Aber nicht immer sind wir schnell genug, und so werden dann mehrmals am Tag Küche und Flur gewischt, denn man soll ja nicht riechen, dass hier Welpen aktiv sind. Somit stehen Staubsauger und Putzeimer ständig parat.

Viele Spielzeuge haben als Füllung Watte, wovon die Kleinen schwer beeindruckt sind, welche aber nicht ungefährlich ist!!! . Sehr schnell lernen sie auch das Wörtchen NEIN!!, denn nicht alles ist erlaubt. Unsere Schuhe bleiben stehen und auch die Blumen sind tabu. Wir räumen wegen unserer Welpen nicht das ganze Haus aus – wir lernen ihnen den Unterschied zwischen „Mein“ und „Dein“.

Hier ist große Konsequenz gefragt!

Am Wochenende ausschlafen? Nein, nicht mit  Welpen!! Denn unsere Racker werden wach, haben Riesenhunger und so beginnt gegen 6 Uhr morgens ein lautes Welpenkonzert.

Neben der ganzen Sauberkeit ist es natürlich auch wichtig, dass die Welpen einen Bezug zu uns Menschen entwickeln. Deshalb nehmen wir uns sehr viel  Zeit für Kuscheln, Streicheln und Spielen . 

Das Fell bürsten, die Kontrolle der Ohren und Zähne, Krallen schneiden – alles muss sein und als positiv empfunden werden. 

Bei uns leben die Kleinen mit uns und nicht neben uns her, was natürlich viel mehr  Arbeit macht, als wenn man sie einfach in einem Welpenzimmer oder Auslauf wegsperren würde.

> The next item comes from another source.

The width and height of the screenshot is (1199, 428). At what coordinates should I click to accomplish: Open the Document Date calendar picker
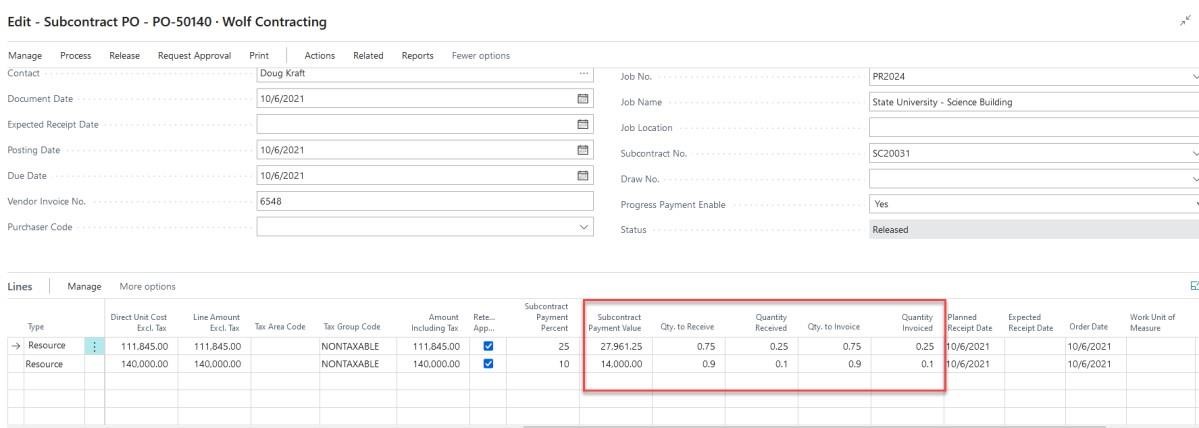tap(584, 98)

Schnell lernen die Welpen, wenn wir pfeifen, dass sie gemeint sind und kommen dann aus ihren Verstecken.

Neben dem ganzen Putzen, Schmusen usw. müssen selbstverständlich auch Fotos gemacht werden, damit sich die künftigen Welpenkäufer ein Bild über uns und unsere Hunde machen können. So sehen Sie gleich, wie natürlich die Welpen aufwachsen. Wir haben keine gestellten Fotos

Bis zum Alter von ca. 4-5 Wochen werden die Kuschel- und Schlafdecken X- mal ausgetauscht, ab der 6. Lebenswoche reicht es dann 1x täglich, so wie auch bei unseren Erwachsenen Hunden.

Täglich hat man  eine größere Ladung Wäsche – auch das muss sein und wird so „nebenher“ gemacht.

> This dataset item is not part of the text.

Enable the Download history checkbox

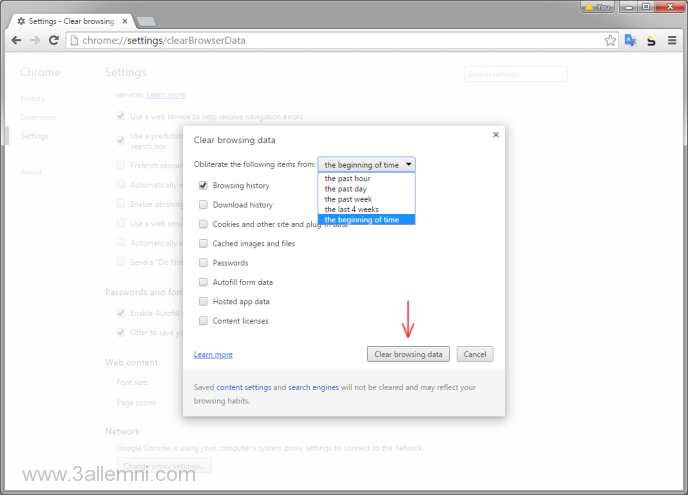(203, 205)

Da wir all unsere Liebe, Zeit, Angst, Geduld, Gefühle und auch Geld in unsere Hunde und die Zucht investieren, liegt es uns sehr am Herzen, dass unsere Kleinen ein liebevolles Zuhause bekommen. Damit Sie, liebe Welpenkäufer, genügend Informationen bekommen und vieles über Ihren Hund in Erfahrung bringen können, haben wir unsere Homepage so ausführlich gestaltet.

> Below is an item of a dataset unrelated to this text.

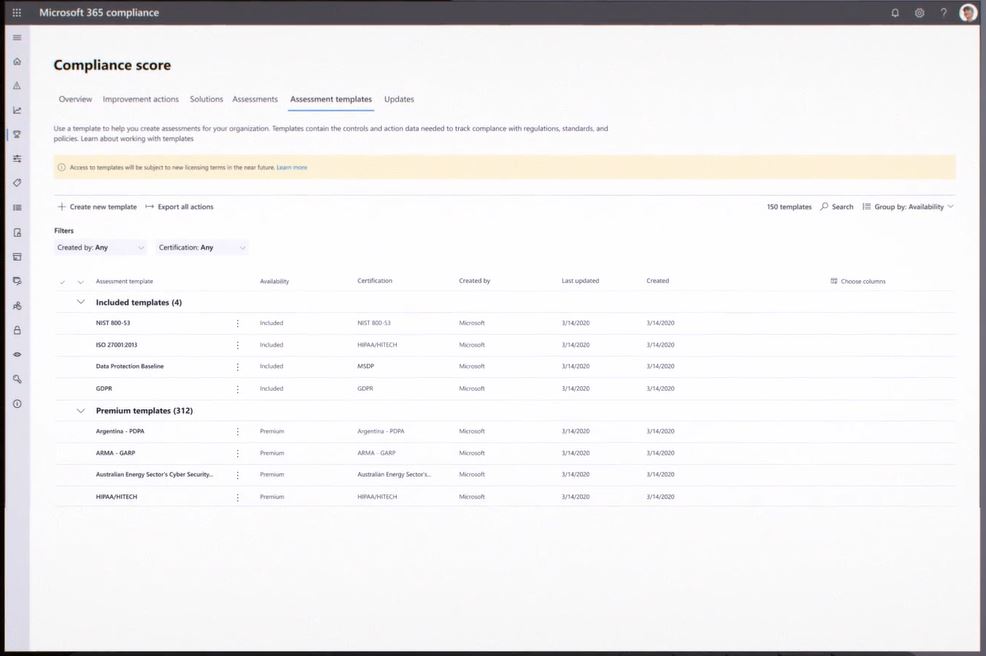Viewport: 986px width, 656px height.
Task: Collapse the Included templates (4) group
Action: pos(80,301)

Der Umzug in das neues Zuhause naht…. bis dahin haben die kleinen auch die Transport Box

kennengelernt. 

Sind die Kleinen dann 9 Wochen alt, sie werden geimpft und gechipt, DNA-Blut wird abgenommen und eingelagert. Sie bekommen einen EU-Pass und werden vom Zuchtwart des DTK abgenommen. Sie erhalten dann eine Ahnentafel vom VDH / DTK ein Welpenpaket und eine Schmusedecke

Nun dürfen die Kleinen an der Leine mit uns nach draußen und langsam rückt die Zeit näher, in der sie uns verlassen. Welpeninformation, Schmusetuch und eine Welpenbox im Handgepäck werden sie nun bald zu ihrer neuen Familie ziehen. Jeder Abschied macht uns etwas traurig und deshalb hoffen wir, dass es jedem einzelnen von ihnen in ihrer neuen Familie gut geht und wir in Kontakt bleiben 

 Gerne  beraten wir sie  vor und nach dem Kauf in Bezug auf Aufzucht, Ernährung und Erziehung unserer Welpen .Ihre Fragen beantworten wir gerne – soweit wir es können.

Sollte es Ihnen, liebe Welpenkäufer,  aus welchen Gründen auch immer, nicht mehr möglich sein, Ihrem Hund ein liebevolles Zuhause zu bieten oder ihn ausreichend zu versorgen, so behalten wir uns im Kaufvertrag vor, den Hund zu uns zurückzuholen – zum Wohle des Tieres!!

Es gäbe noch Vieles hier aufzuzählen (von den schlaflosen Nächten, Kosten, etc. ganz zu schweigen), doch für uns gilt:

Wir als Züchter leben FÜR unsere Hunde und NICHT VON unseren Hunden!!!